Sure, the professionally-made food you find in restaurants and eateries is delicious and fun, but sometimes you want the same food right in your own home. Around the city, there is a movement percolating of home cooks inviting strangers over for intimate dinners, along with delivery options of homemade meals and baked goods. Here are some of the latest:
This service is based in the SF Bay Area (to start), offering a marketplace of meals, cooking classes, and market tours. The chefs are vetted by the Cozymeal team, and they now only feature professional chefs and cooks. I attended an intimate dinner in a charming apartment in North Beach, and the host even sent us home with leftovers. Awww. Bonus: one of the meals they offer is a Singaporean street food feast on a boat in the Berkeley Marina!
With destinations around the world, EatWith can be a lot of fun for solo travelers looking to meet people and try authentic dishes in a city you’re visiting. But it’s also a great way to meet new people in your hometown. The meals seem a bit more thematic than on other sites, from singles oyster parties to paella dinners to a vegetarian Indian supper, and some also include cooking classes. The suggested donations average around $25–$40 in SF. The EatWith app makes it especially easy to use.
This is another home-cooking site with international destinations. An Evening in Madrid (featuring Manchego frito, grass-fed beef meatballs in smoked paprika and red wine sauce, and creama Catalan) seems particularly noteworthy. There's even a dinner for paleo diners. On the flip side, price clocks in a bit more, at about $60—but wine pairing is also included.
This SF-based site has some of the most creative meals, including one that Tamar Adler (author of An Everlasting Meal) would approve of: A Damn Food Waste Dinner, where everyone brings their wilted or tired vegetables and they make make a meal out of it (and, yes, the reviews are good!). Too crunchy for you? Feastly also offers pizza parties, Filipino lunches, Malaysian brunches, and more for all kinds of budgets.
This site can get dangerous. It’s far too easy to get gorgeous cakes, cookies, pies, tarts, damn good whoopie pies, cupcakes, and a whole lot more delivered right to your front door. Doughbies has some fantastic bakers on their site, which acts as an online marketplace connecting local home bakers to San Franciscans with a sweet tooth. You can read about each of the bakers and their personal stories, and know that each of them have been vetted by a team of tasters. So, those goodies you’re looking at? Yeah, they’re damn good.
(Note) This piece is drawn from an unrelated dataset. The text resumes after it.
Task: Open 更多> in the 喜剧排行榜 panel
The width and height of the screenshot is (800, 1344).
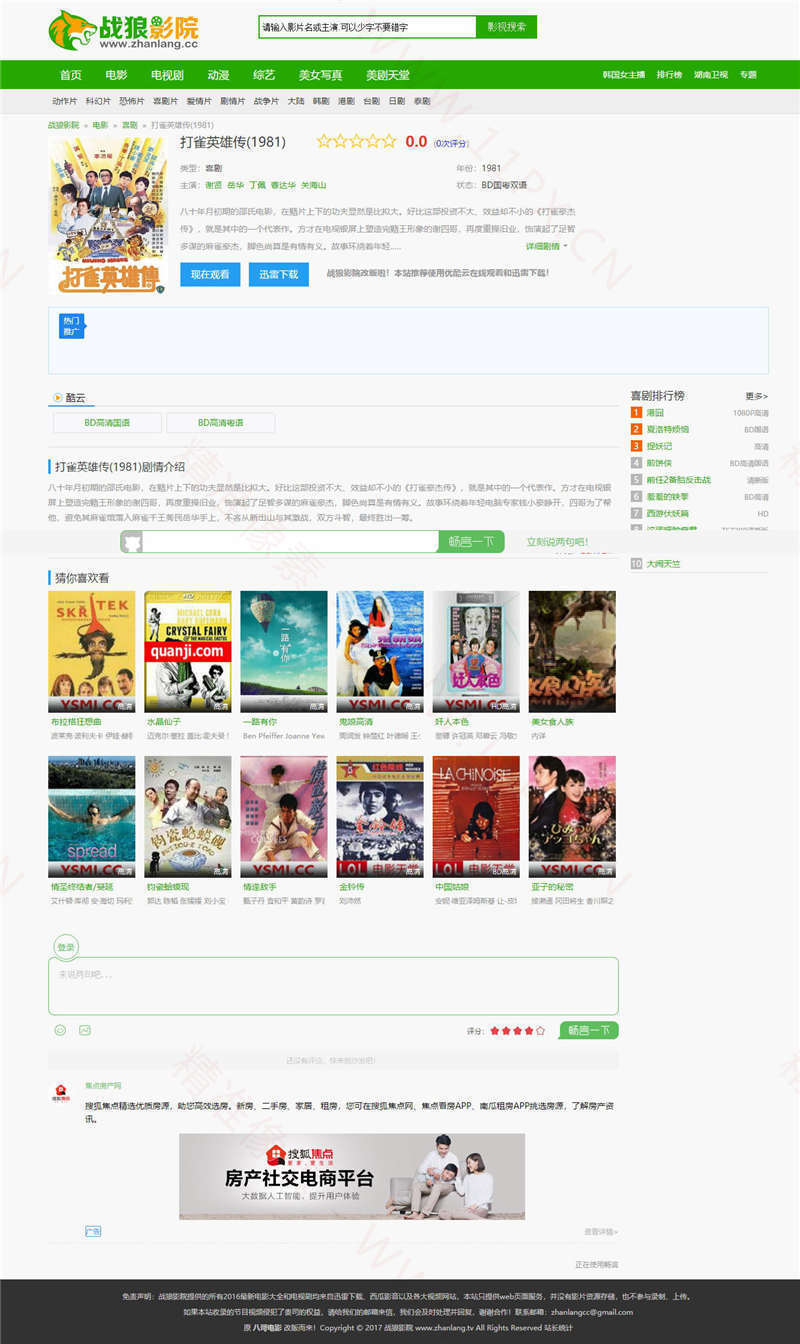Action: click(756, 396)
If you want a break from the usual delivery—or maybe you’re craving something regional and homey, like goulash with spätzle, or lasagna, or vegetable pulao—then Cookunity is worth a look. Home cooks from around the city make a variety of (mostly) affordable dishes, and some even deliver up to 10 blocks of their home, or even citywide. Now, some of the menu offerings are a little ridiculous (come on, you can make a butternut squash quesadilla at home!), but some are a godsend. Jambalaya? Now we’re talkin’. Worried about food handling? Here’s how they manage it.
Marcia Gagliardi is the founder of the weekly tablehopper e-column; subscribe and get more food news and gossip at tablehopper.com. Follow her on Twitter: @tablehopper.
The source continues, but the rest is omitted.